**Exercise details:** From the first line to the last, set down the material exactly, leaving out its pictures.

────────────────────────────────────────

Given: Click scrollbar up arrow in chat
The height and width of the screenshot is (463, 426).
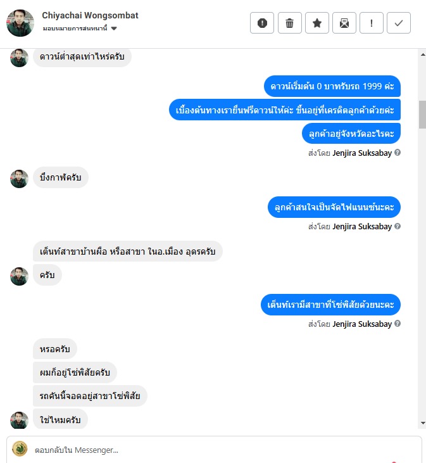Looking at the screenshot, I should [x=423, y=54].
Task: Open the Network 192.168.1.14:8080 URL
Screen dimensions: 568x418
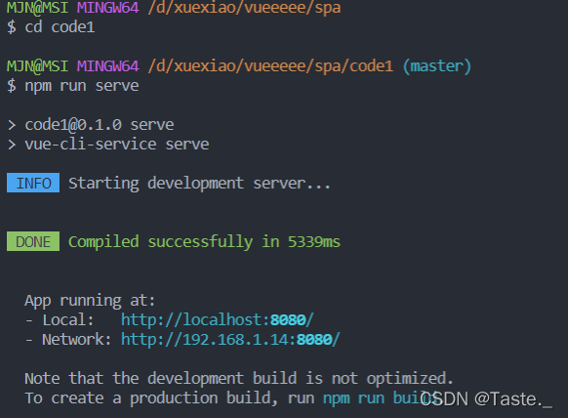Action: 230,340
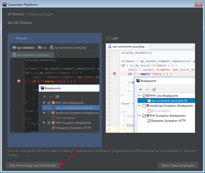Toggle PHP Line Breakpoints checkbox in Light preview

144,96
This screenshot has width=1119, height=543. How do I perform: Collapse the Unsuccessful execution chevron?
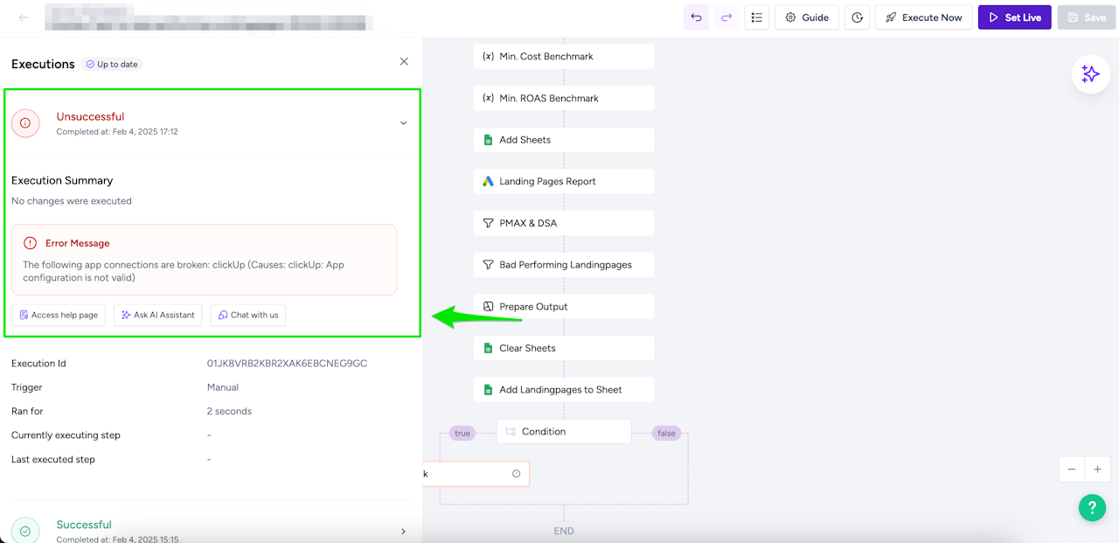point(403,123)
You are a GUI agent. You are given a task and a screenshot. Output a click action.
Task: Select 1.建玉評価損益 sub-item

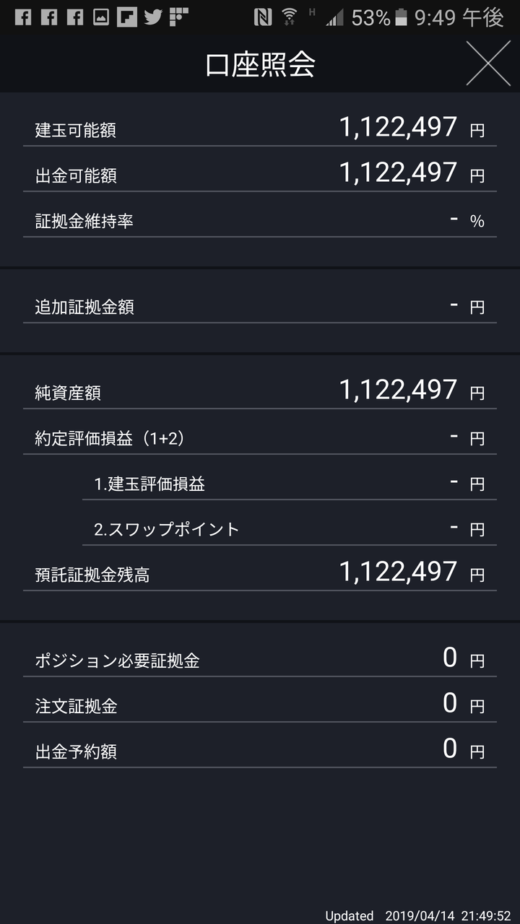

────────────────────────────────────────

**Written solution:**
Given: Click scrollbar up arrow in chat
The height and width of the screenshot is (463, 426).
Looking at the screenshot, I should [x=423, y=54].
Task: Open the Network 192.168.1.14:8080 URL
Screen dimensions: 568x418
Action: 230,340
Toggle PHP Line Breakpoints checkbox in Light preview

144,96
This screenshot has width=1119, height=543. How do I perform: Collapse the Unsuccessful execution chevron?
point(403,123)
You are a GUI agent. You are given a task and a screenshot. Output a click action.
Task: Select 1.建玉評価損益 sub-item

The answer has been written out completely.